Now we know why the Rays chose James Shields to start in Game 2 of their series with the Rangers: the international Jewish conspiracy:

A woman called into a sports radio show down in Tampa and opined that the Rays chose to go with James Shields in Game 2 of the ALDS "because he is a Jewish person." The caller -- Linda, who claimed to be a Quaker "and has many Jewish friends" -- thinks that "he's not a very good pitcher" and that Joe Maddon felt pressure from the team's "Jewish ownership" to start Shields over Matt Garza.

Two reactions:

Part of the classic series "Nexus," not a conspiracy. But believe what you want.

(1) I wonder if this is the same woman who (in)famously confronted John McCain about then-candidate Obama, that nervous shaggy creature in the red shirt.

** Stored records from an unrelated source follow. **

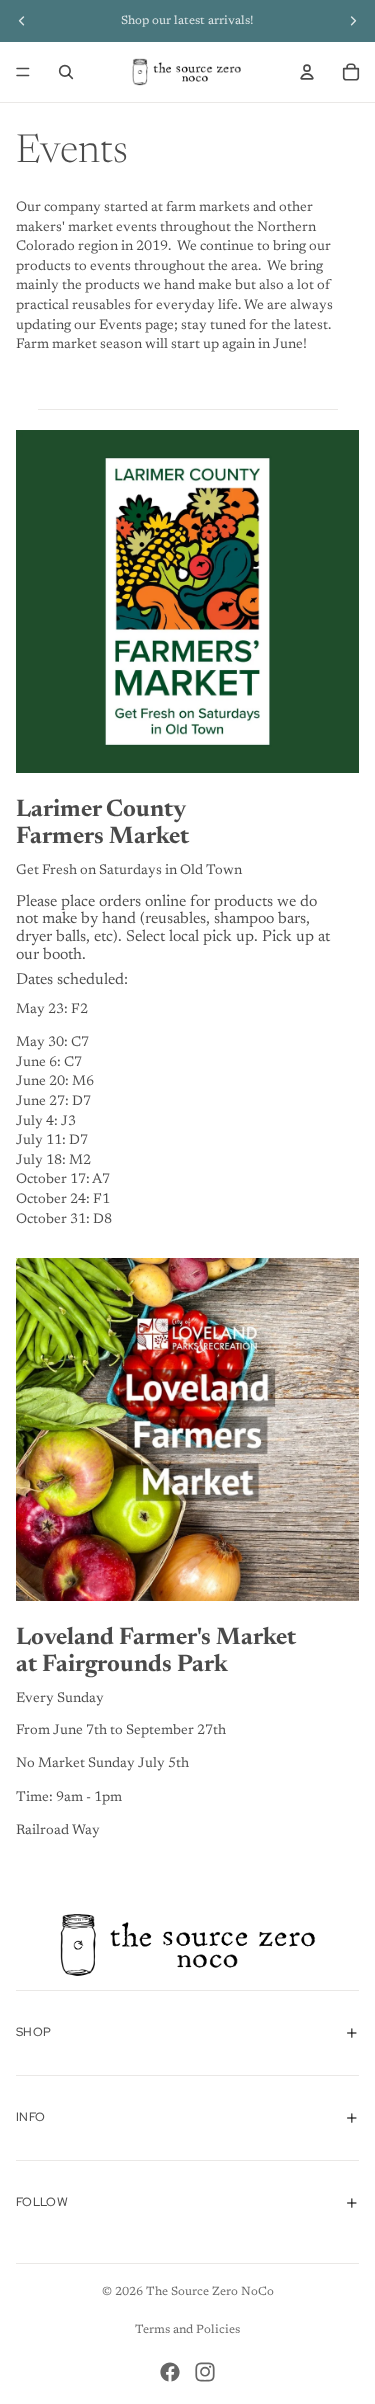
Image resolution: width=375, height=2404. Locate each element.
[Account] (307, 72)
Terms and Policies (187, 2330)
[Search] (66, 72)
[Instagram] (205, 2372)
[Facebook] (170, 2372)
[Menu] (23, 72)
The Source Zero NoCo (210, 2292)
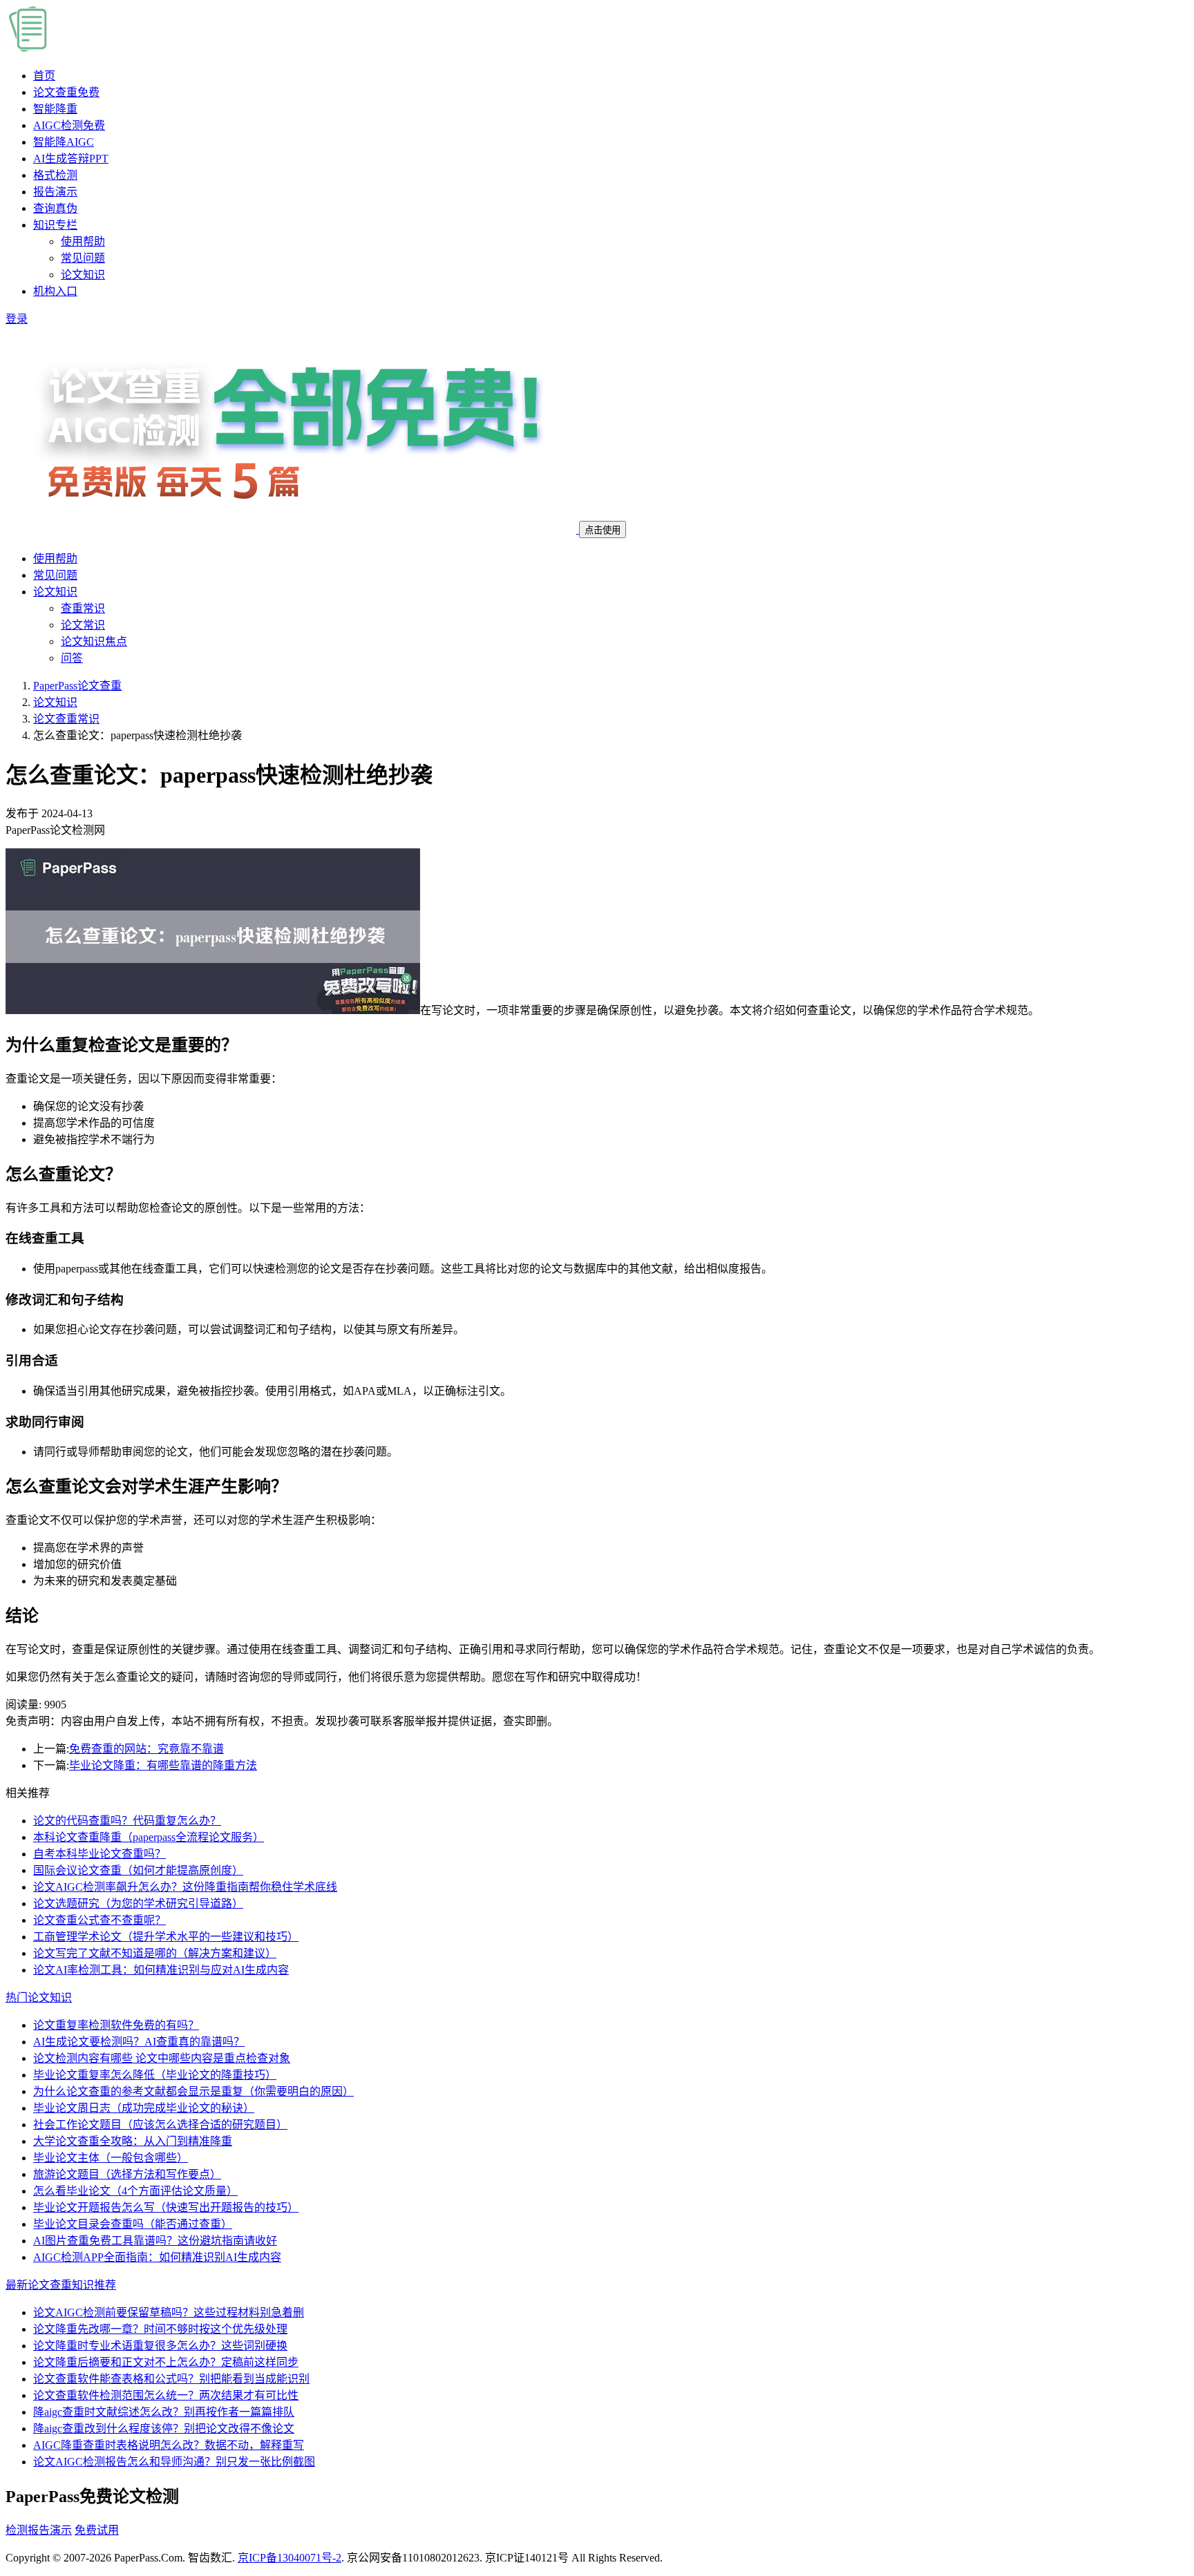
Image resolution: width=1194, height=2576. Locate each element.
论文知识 (83, 274)
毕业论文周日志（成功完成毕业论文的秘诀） (143, 2108)
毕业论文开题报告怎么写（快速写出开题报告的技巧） (165, 2207)
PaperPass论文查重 (77, 685)
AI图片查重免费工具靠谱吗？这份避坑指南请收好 (155, 2240)
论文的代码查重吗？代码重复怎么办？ (127, 1820)
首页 (44, 76)
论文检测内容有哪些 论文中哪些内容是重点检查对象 (161, 2058)
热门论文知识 (39, 1997)
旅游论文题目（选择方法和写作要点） (127, 2174)
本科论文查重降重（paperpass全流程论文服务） (148, 1837)
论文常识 (83, 625)
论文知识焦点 (94, 641)
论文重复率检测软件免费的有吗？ (116, 2025)
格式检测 (55, 175)
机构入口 (55, 291)
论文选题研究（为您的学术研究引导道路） (138, 1903)
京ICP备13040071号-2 (289, 2558)
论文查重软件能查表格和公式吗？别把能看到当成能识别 (171, 2379)
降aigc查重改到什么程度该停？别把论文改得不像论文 (163, 2428)
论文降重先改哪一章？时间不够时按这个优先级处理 (160, 2329)
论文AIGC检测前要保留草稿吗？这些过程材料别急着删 (168, 2312)
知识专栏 (55, 225)
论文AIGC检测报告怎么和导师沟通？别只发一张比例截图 (174, 2462)
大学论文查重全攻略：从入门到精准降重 (132, 2141)
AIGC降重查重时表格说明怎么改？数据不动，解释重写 (168, 2445)
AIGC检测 (69, 125)
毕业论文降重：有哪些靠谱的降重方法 (163, 1765)
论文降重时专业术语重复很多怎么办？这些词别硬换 (160, 2345)
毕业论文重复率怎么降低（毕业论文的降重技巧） (154, 2075)
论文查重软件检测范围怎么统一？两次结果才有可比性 (165, 2395)
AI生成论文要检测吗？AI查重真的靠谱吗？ (139, 2042)
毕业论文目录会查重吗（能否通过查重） (132, 2224)
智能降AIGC (63, 142)
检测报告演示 (39, 2530)
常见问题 (83, 258)
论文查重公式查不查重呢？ (99, 1920)
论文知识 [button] (55, 592)
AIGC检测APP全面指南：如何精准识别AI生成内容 (157, 2257)
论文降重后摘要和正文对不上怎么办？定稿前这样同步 (165, 2362)
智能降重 (55, 109)
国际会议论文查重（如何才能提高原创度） (138, 1870)
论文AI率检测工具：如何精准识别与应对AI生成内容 (161, 1970)
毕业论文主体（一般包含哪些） (110, 2158)
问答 (72, 658)
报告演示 (55, 192)
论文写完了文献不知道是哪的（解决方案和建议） (154, 1953)
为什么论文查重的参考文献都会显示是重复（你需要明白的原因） (193, 2091)
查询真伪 (55, 208)
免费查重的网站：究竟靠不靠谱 (146, 1749)
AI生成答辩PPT (70, 158)
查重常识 (83, 608)
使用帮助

(2) Funny thing about Jewish conspiracies: I've never been invited, and I've certainly never been paid. I keep looking in the mail for my check, but it never comes. Growing up, I had little family beyond my parents' generation because everyone before that was wiped out in the Holocaust, so I have that inheritance, but beyond that, I'm still waiting to be cut in. I shouldn't joke about this, because too many people apparently believe it and it has had many tragic consequences, like the one I alluded to just a sentence ago. It's just so incredibly asinine that it's hard to do anything else. For every Rothschild or Sam Goldwyn in Hollywood there are 500,000 Jews trying to make ends meet, just like everybody else, and often screwing over each other, just like everybody else. Jews are, you know, people. They have to earn their breaks just like everybody else, even James Shields.

As I said in this morning's post, there are good reasons to think that Shields' mediocre showing might not be as bad as it first appears. He had a career-high strikeout rate, his walk rate was very credible. His stuff was there. I suspect that at worst he has been suffering a mechanical problem where certain pitches get elevated and then tagged. I would have gone with Matt Garza if I was making the call, but this isn't the worst postseason pitching selection ever made--you could name 10 worse, like Billy Martin skipping Ed Figueroa to pitch an injured Catfish Hunter in Game 2 of the 1977 World Series. Even the players were publicly second-guessing that call. What they didn't know was that it wasn't Martin's call--it was dictated by the International Confederate Conspiracy, in which undeserving pitchers from formerly rebellious states try to win the Civil War by pitching baseball games.